To illustrate, let's say you earn $200,000 and you are under age 50 (not eligible for catch-up contributions). By contributing 10% of your annual salary, you can stretch your contributions all the way into December. If you contribute any amount less than 10% you will not have contributed up to the $19,500 maximum by December. If you contribute more--let's say 15%--you will have already maxed out your $19,500 maximum contribution somewhere around the beginning of August, so you would miss out on collecting more than four months' worth of employer match.
In the example above, 10% is the sweet spot in terms of 401(k) contribution percentage, where (depending on your salary) you are not exceeding the annual IRS contribution limit before the end of the calendar year, which will also allow you to also nab the full employee match. If your plan provider doesn't provide one, you can try one of many online calculators to help figure out your own sweet spot.
But also be aware that not all plans work this way--some plans match aftertax contributions or include provisions that "true up" or reconcile the employer contribution to make sure employees get the maximum potential match. If you're not sure how your plan works, ask your benefits department or consult the plan document.

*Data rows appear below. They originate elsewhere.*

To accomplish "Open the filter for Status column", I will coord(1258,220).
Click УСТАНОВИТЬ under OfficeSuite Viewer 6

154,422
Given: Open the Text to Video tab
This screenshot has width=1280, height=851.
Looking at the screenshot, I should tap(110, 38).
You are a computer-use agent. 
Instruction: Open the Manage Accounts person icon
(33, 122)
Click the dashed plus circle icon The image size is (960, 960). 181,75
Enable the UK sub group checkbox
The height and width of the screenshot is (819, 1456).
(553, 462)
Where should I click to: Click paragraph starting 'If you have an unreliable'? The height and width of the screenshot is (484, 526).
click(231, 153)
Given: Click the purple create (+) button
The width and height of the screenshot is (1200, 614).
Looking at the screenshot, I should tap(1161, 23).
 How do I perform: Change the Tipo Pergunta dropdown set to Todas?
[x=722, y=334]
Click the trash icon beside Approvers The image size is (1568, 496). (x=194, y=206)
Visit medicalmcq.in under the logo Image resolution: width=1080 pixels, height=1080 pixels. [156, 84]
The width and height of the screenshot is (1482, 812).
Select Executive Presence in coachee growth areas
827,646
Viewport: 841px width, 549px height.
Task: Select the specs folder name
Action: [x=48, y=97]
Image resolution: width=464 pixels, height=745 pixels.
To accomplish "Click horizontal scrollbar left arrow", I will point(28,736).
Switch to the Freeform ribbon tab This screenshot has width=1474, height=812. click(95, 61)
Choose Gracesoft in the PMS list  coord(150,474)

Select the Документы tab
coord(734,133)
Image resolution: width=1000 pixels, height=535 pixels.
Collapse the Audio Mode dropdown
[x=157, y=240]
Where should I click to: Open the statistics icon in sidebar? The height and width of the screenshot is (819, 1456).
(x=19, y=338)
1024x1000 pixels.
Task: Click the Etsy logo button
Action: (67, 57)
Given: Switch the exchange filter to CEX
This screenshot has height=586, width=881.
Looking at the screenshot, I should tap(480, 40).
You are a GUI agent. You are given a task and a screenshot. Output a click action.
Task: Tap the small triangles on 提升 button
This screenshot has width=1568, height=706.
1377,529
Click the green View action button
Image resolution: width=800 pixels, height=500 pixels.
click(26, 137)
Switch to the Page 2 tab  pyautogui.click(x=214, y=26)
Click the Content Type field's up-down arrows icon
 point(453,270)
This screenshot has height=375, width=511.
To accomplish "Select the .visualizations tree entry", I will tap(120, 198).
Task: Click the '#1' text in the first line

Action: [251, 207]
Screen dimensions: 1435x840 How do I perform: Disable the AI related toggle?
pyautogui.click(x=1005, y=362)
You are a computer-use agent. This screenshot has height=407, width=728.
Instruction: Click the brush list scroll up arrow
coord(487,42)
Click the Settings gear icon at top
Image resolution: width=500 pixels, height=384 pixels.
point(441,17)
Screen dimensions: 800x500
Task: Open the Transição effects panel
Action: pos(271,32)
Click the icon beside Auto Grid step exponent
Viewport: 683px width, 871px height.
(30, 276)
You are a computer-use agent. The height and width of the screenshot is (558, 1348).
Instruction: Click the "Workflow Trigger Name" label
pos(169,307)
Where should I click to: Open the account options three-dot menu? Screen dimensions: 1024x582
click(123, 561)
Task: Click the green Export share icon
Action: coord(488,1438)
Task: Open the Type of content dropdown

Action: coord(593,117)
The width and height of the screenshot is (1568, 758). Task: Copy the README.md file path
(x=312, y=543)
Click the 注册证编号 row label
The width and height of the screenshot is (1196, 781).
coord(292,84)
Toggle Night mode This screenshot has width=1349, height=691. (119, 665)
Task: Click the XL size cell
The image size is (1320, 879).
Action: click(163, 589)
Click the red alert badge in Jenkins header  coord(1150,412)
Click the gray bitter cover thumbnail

Q: Can you be phased out of contributing to a 401(k) if you make too much money?
A: No, and yes (sort of). It's not quite the same as an income limit, such as what a Roth IRA imposes, but it is possible that a high income will limit your contribution flexibility.
As discussed above, the maximum amount of pretax salary contributions an employee can make in 2020 is $19,500 ($26,000 if over age 50). Total contribution, which means the contributions from the employee plus contributions from the employer (such as a 401(k) match), cannot exceed $57,000 ($63,500 for savers over 50).
How this all comes together depends on the terms of your plan. Some 401(k) plans allow you to contribute to your 401(k) until you've contributed a total of $19,500, even if you've already made more than $285,000 in compensation for the year. (If you make $480,000, or $40,000 per month, you will have earned $285,000 in year-to-date compensation sometime in August).
In other cases, you cannot contribute when you've earned more than the $285,000 limit, which means you would have to stop contributing in August. If this is the case with your plan, you will want to make sure you right-size your contribution so you can take full advantage of your 401(k).
The rules pertaining to matches are more straightforward, however. Any amount over $285,000 cannot factor in to the bonus calculation.
Here's how the IRS explains this: Say you earn $400,000 and your plan matches 50% of the first 5% you contribute to your 401(k). Plugging in the numbers, you would expect to get a match of $10,000 ($400,000 x 5% / 2). However, you can only factor in up to $285,000 of compensation when applying the matching formula for 2020, so the maximum employer match you can get is $7,125 ($285,000 x 5% / 2).